— begin —

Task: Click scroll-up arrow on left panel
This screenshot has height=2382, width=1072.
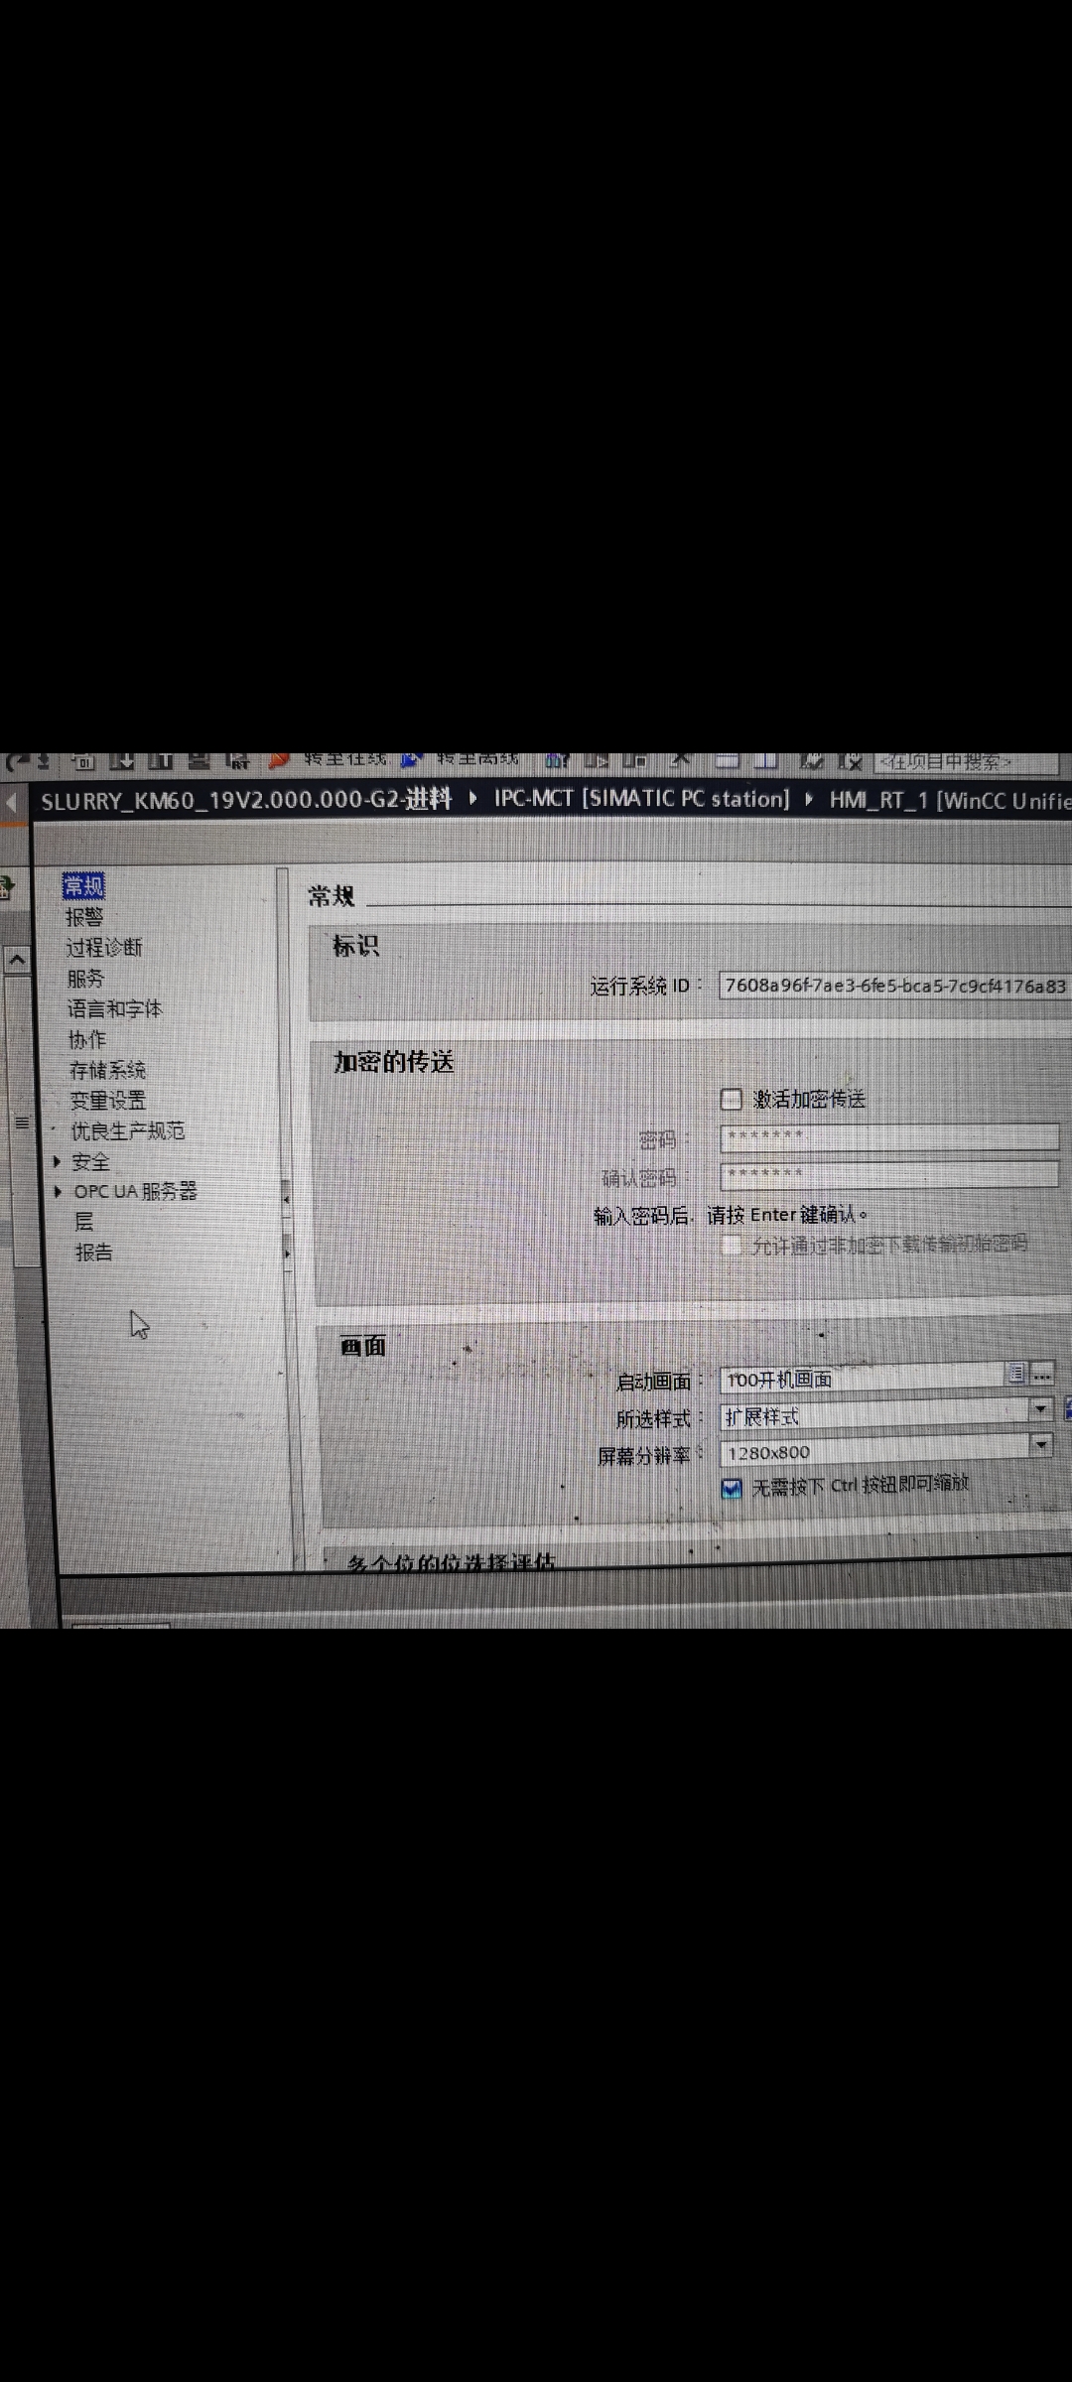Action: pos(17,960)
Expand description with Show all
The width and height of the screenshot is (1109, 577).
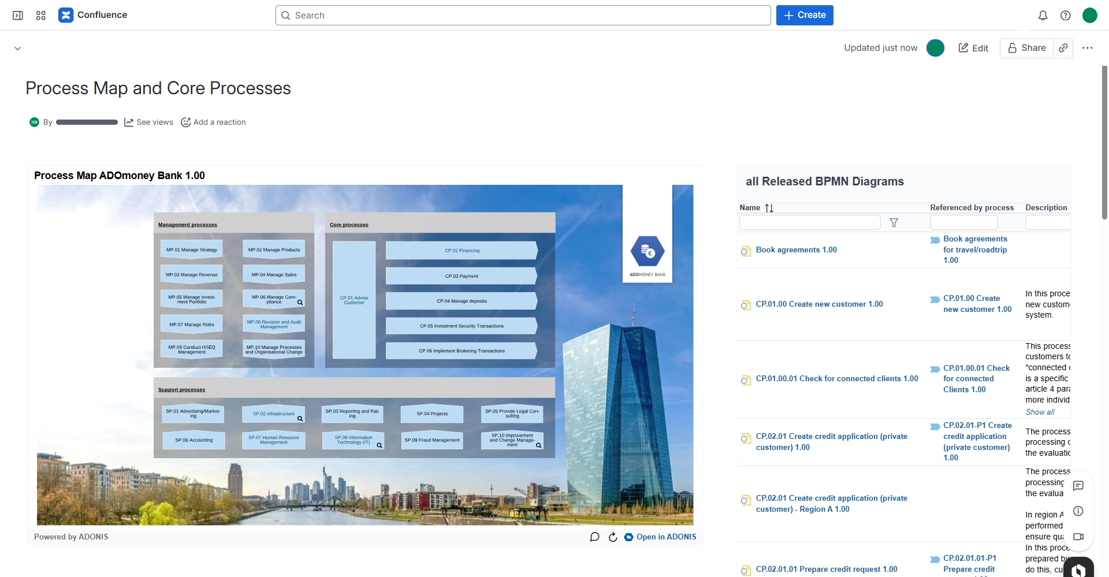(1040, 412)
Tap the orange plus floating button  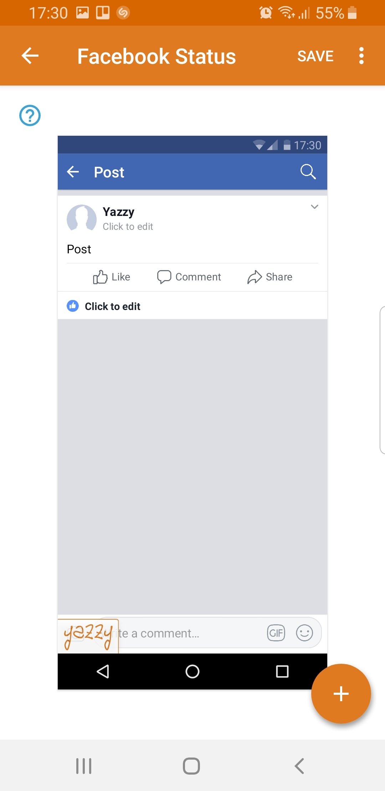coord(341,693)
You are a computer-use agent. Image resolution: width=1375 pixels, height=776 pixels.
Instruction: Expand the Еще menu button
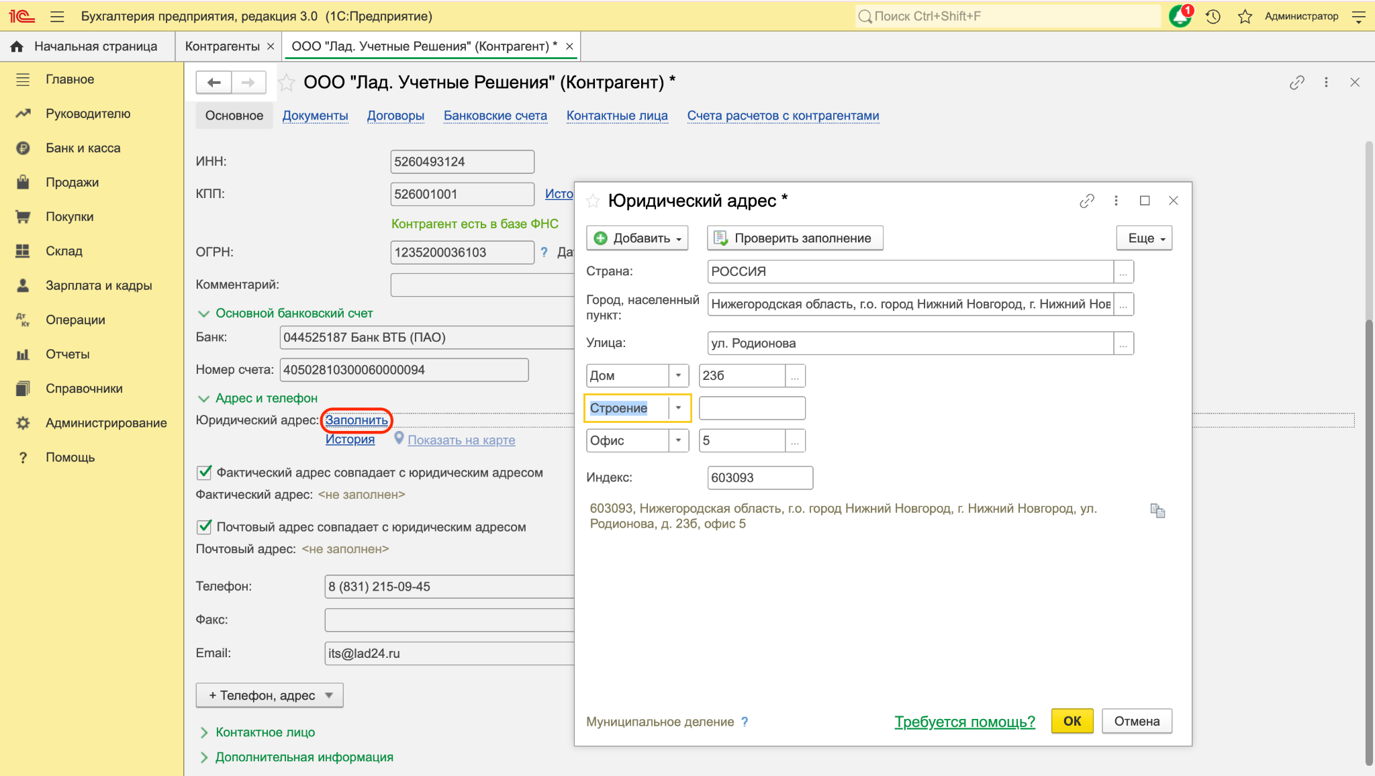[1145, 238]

— end —

* _INSTRUCTION_: Pick out each line above that contains the word "screenshot" and copy those lines in full.

* _ANSWER TO THE EXERCISE_:
This screenshot has height=2382, width=1072.
The width and height of the screenshot is (1109, 577).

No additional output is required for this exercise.